Terhadap undangan tersebut, Holzinger menyatakan kesediaannya untuk hadir. “Saya merasa bangga atas undangan tersebut dan saya akan berusaha sebaik mungkin untuk bisa hadir,” ujarnya. Holzinger pun menyambut baik gagasan program magang untuk Peneliti MKRI dan MK Austria yang dicetuskan Arief.

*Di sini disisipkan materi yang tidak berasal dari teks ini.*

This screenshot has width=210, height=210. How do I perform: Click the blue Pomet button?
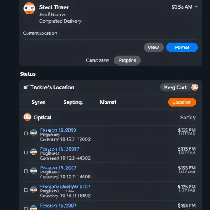pyautogui.click(x=182, y=48)
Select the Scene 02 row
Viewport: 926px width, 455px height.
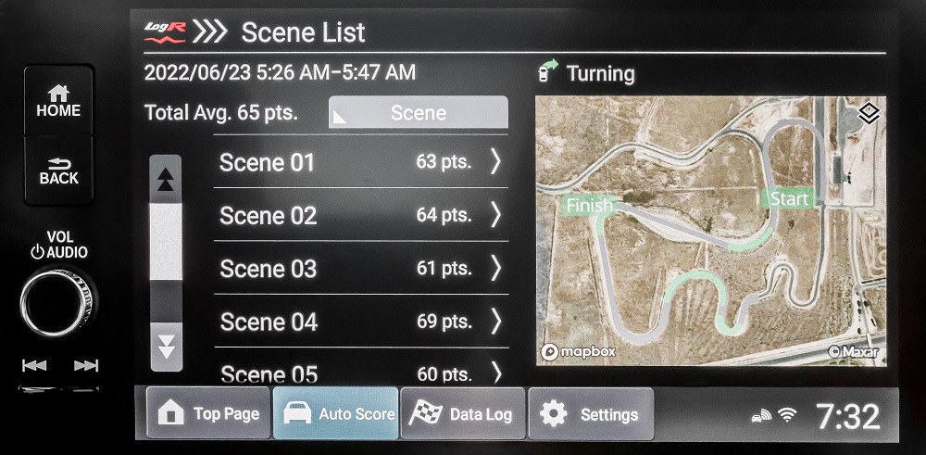tap(361, 215)
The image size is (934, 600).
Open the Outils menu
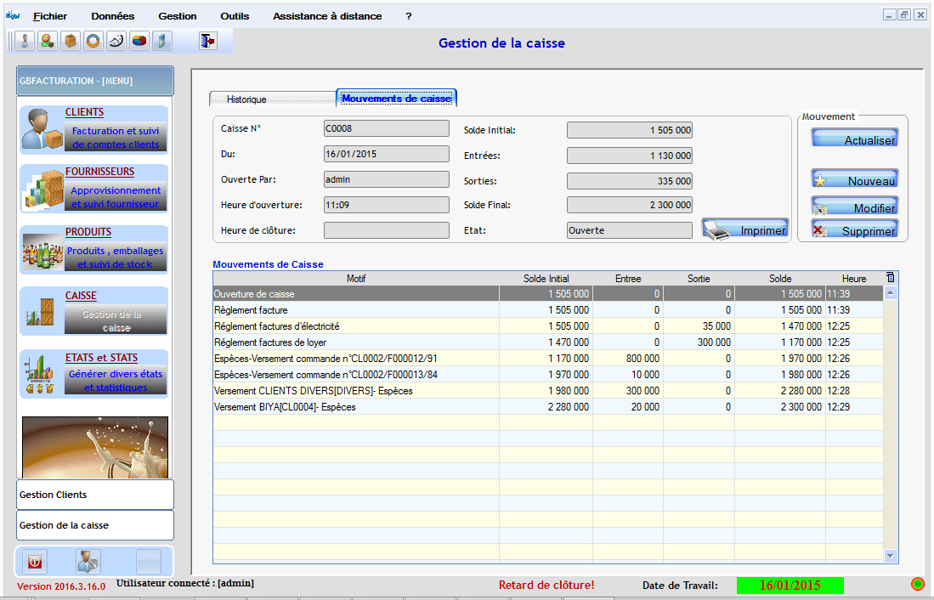coord(235,16)
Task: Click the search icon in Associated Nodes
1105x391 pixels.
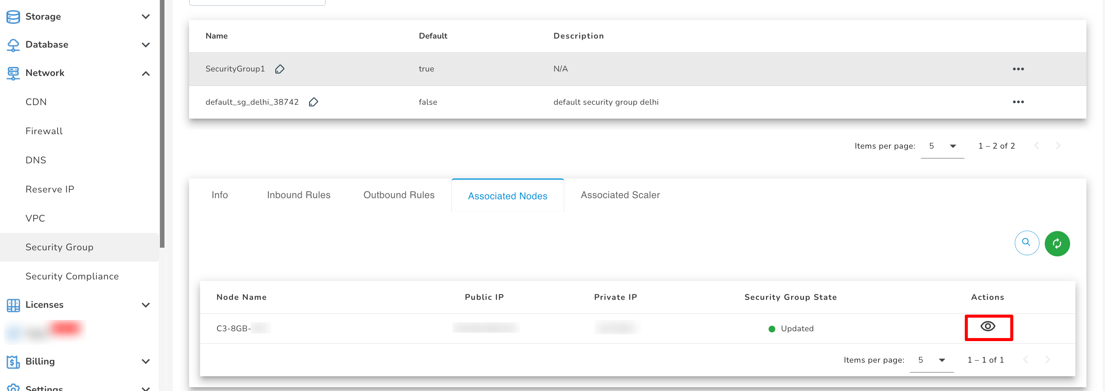Action: pos(1026,243)
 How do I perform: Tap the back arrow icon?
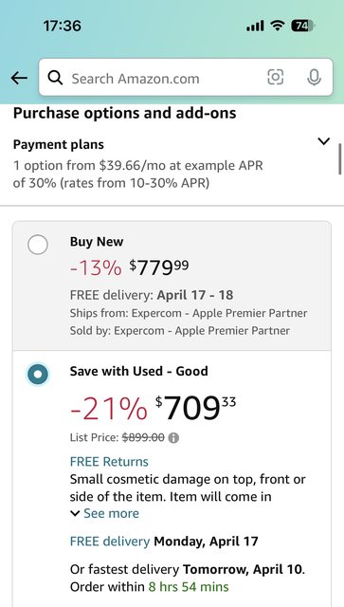[x=19, y=78]
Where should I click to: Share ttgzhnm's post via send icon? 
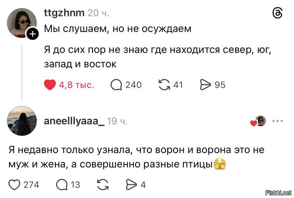205,85
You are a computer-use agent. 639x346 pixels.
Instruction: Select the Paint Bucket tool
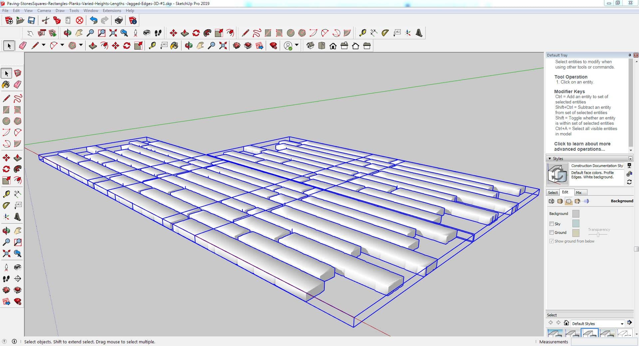[x=6, y=85]
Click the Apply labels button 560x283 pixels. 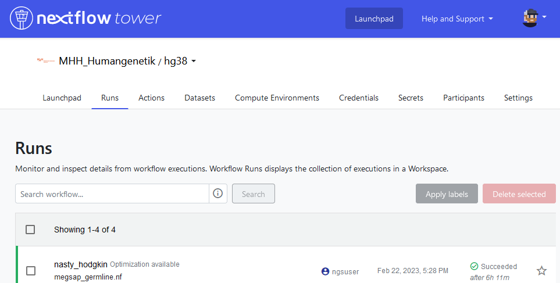click(447, 194)
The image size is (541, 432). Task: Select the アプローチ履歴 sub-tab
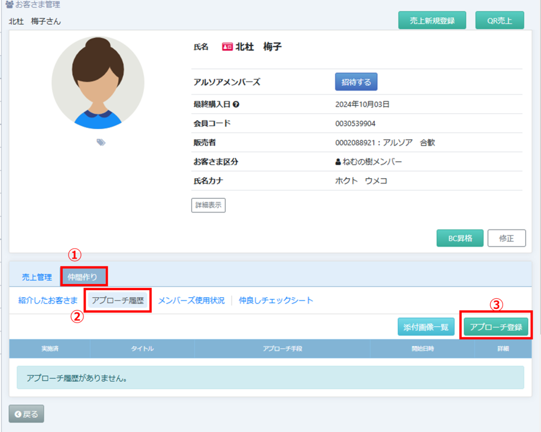[117, 300]
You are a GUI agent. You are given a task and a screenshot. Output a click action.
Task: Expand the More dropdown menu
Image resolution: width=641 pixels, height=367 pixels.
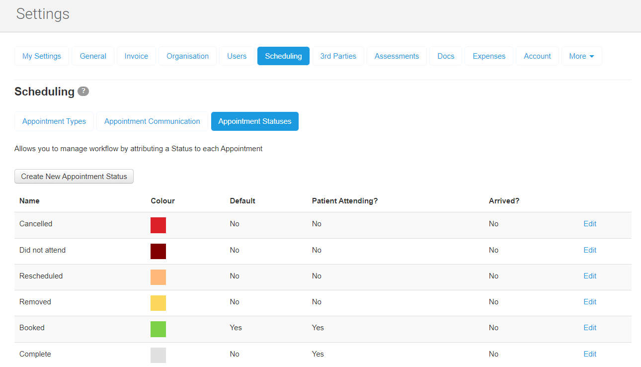tap(581, 56)
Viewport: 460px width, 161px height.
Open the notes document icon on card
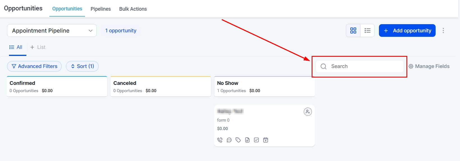point(247,140)
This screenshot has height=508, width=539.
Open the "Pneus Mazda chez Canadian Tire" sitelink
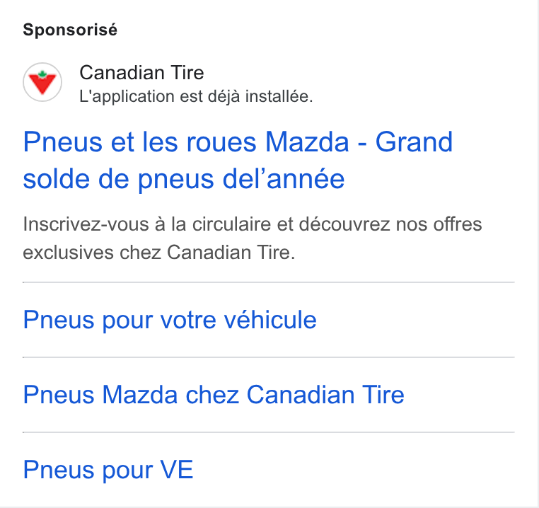click(214, 395)
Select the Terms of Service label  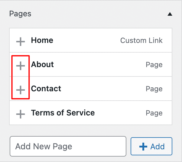[63, 113]
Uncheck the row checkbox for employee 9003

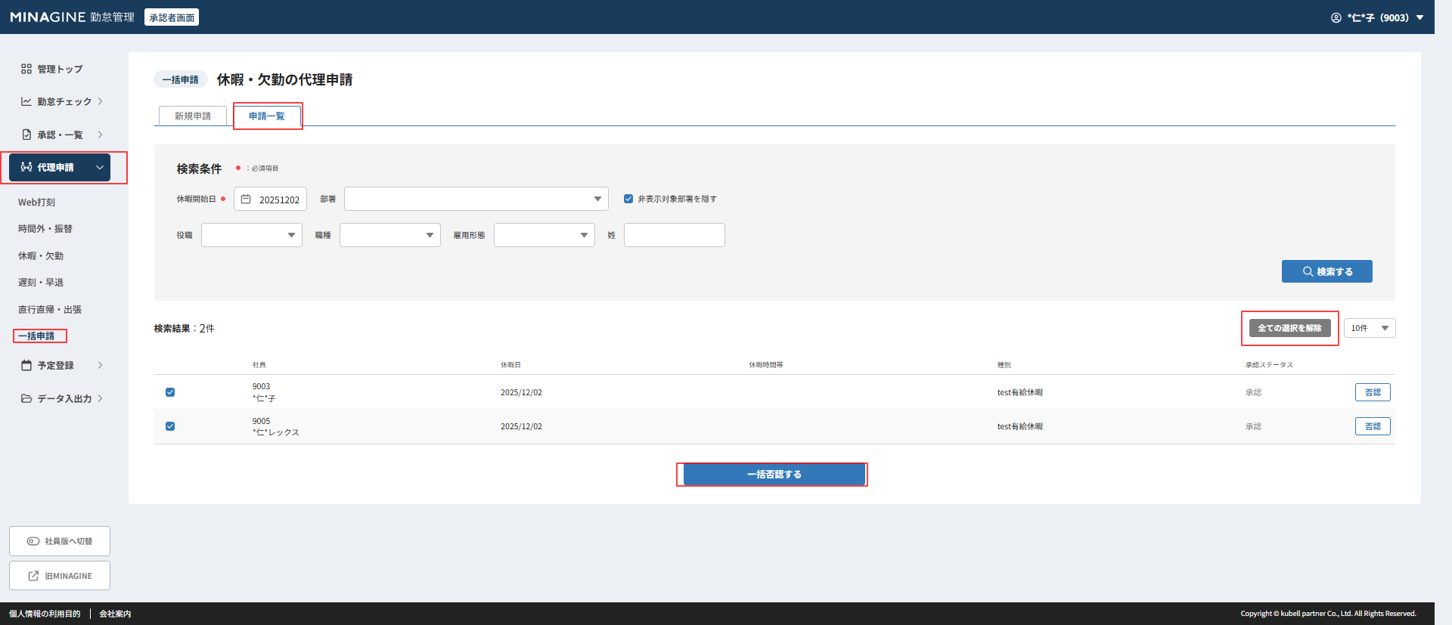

Sebagai langkah pertama dari pelaksanaan program magang tersebut, ia menambahkan, MKRI dapat mengirimkan delegasi untuk datang kembali ke Austria membicarakan teknis dalam kerangka kepentingan bersama.
Putusan Fenomenal
Dalam kesempatan itu, Holzinger juga menyampaikan ketertarikannya terhadap hakim konstitusi Indonesia yang berani mengeluarkan putusan-putusan fenomenal. Menanggapinya, Arief menyatakan MKRI memiliki kewenangan untuk bertindak sebagai the Guardian of the Constitution. Selain itu, Konstitusi Indonesia juga memuat dasar negara yaitu yang disebut Pancasila. “Sehingga pada perkara pengujian produk perundang-undangan bukan hanya pasal-pasal UUD saja yang menjadi batu uji melainkan juga dasar negara,” jelasnya.

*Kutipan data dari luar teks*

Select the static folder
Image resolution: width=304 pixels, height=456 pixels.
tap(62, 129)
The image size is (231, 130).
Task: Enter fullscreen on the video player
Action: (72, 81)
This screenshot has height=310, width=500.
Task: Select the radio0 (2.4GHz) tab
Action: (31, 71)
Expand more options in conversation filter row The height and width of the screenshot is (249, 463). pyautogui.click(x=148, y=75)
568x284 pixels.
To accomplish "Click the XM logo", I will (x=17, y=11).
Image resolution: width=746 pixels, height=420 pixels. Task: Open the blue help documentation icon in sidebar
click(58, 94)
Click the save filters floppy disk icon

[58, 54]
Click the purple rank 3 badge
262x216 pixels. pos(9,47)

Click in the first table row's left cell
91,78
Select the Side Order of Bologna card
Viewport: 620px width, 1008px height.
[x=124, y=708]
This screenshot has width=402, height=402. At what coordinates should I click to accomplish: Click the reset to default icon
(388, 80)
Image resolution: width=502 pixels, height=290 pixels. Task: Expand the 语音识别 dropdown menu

Hakim Konstitusi, imbuh Arief, harus bisa menafsirkan makna dari dasar negara tersebut, sehingga mereka harus banyak mempelajari nilai-nilai yang terkandung dalam Pancasila yang digali dari prinsip-prinsip kearifan lokal dan bukan dari nilai-nilai yang berasal dari luar. Arief mencontohkan putusan pengujian Undang-Undang Pengelolaan Sumber Daya Air yang baru diputus beberapa waktu lalu. Menurutnya, UU tersebut terlah mengubah air sebagai karunia dari Tuhan untuk seluruh rakyat menjadi komoditas ekonomi sehingga menimbulkan konflik di lapangan antara pemilik modal dan masyarakat. “Atas dasar itulah undang-undang tersebut dibatalkan seluruhnya oleh Mahkamah Konstitusi dan mengembalikan air sebagai karunia Tuhan untuk manusia,” tandasnya.

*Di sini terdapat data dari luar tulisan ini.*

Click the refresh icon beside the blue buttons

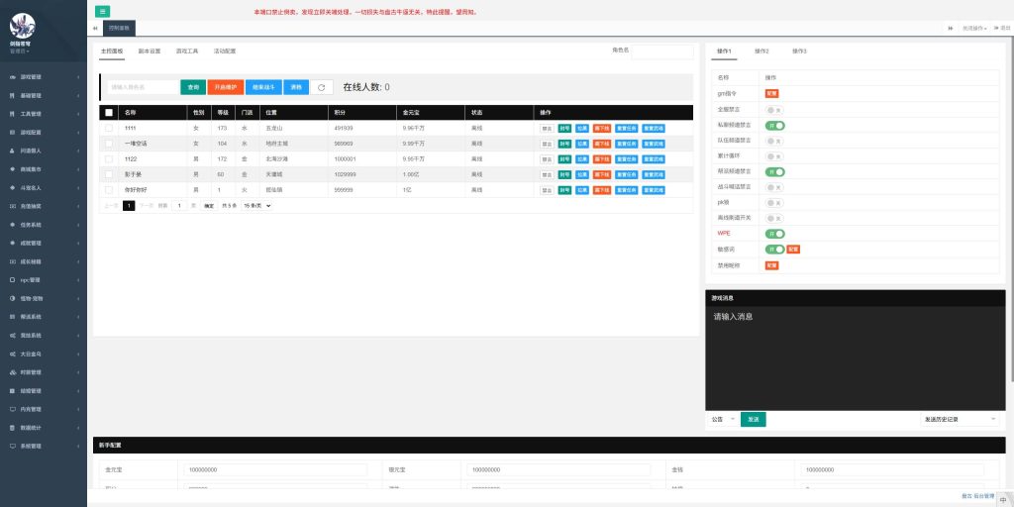pyautogui.click(x=320, y=87)
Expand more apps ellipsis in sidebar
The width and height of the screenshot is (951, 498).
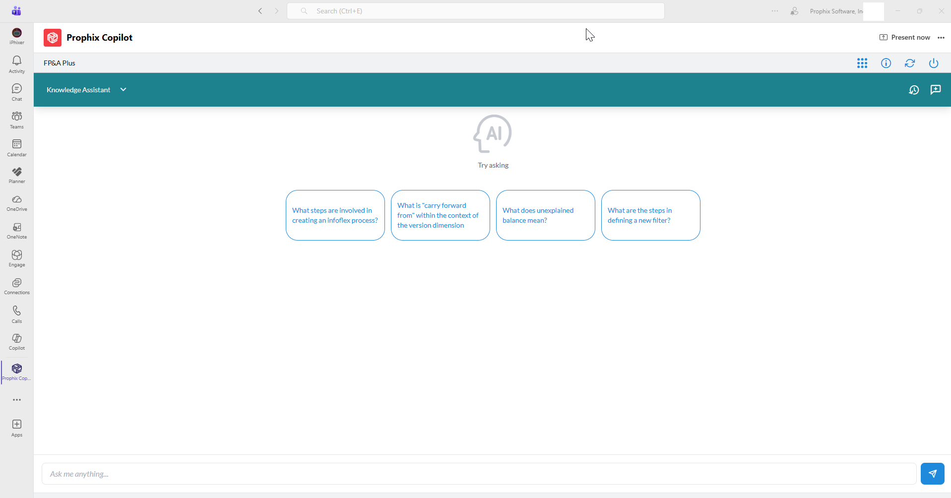click(x=17, y=400)
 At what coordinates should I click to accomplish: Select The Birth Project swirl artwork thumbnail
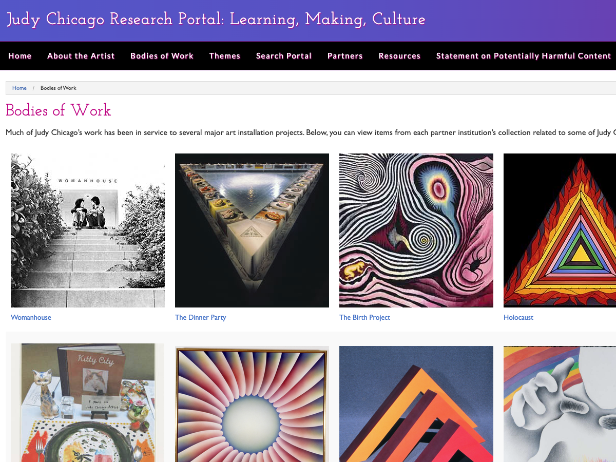point(416,230)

Berbeda dengan MKRI yang berpegang pada Konstitusi dan Pancasila, Holzinger menjelaskan bahwa di Austria hanya ada 4 prinsip dasar, yaitu demokrasi, rule of law, bentuk negara federal, dan republik. Keempat hal tersebut yang memiliki kedudukan tertinggi sehingga setiap undang-undang dan peraturan harus sesuai dengan prinsip-prinsip itu.
Terkait kewenangan yang dimiliki, MK Austria bertugas memberikan asistensi dalam pengujian undang-undang yang dikeluarkan parlemen. Selain itu, mereka juga berfungsi sebagai penjaga hak individu dan kebebasan (the guardian of individual rights and freedom). Sedangkan untuk constitutional complaint, ia menjelaskan bahwa kewenangan ini hanya sebatas masalah administrasi saja. “Constitutional complaint atas pelanggaran hak konstitusional warga negara dan kebebasan yang menyangkut hukum pidana dan perdata menjadi kewenangan Mahkamah Agung,” ujarnya.
Adapun persamaan kewenangan MKRI dan MK Austria terletak pada impeachment Presiden dan penyelesaian sengketa kewenangan lembaga negara. Namun, kewenangan MK Austria hanya terbatas pada menyelesaikan sengketa antara pemerintah federal dan negara bagian (states). Selain itu mereka juga berwenang memutuskan sengketa antara Pengadilan tinggi dan Mahkamah Agung.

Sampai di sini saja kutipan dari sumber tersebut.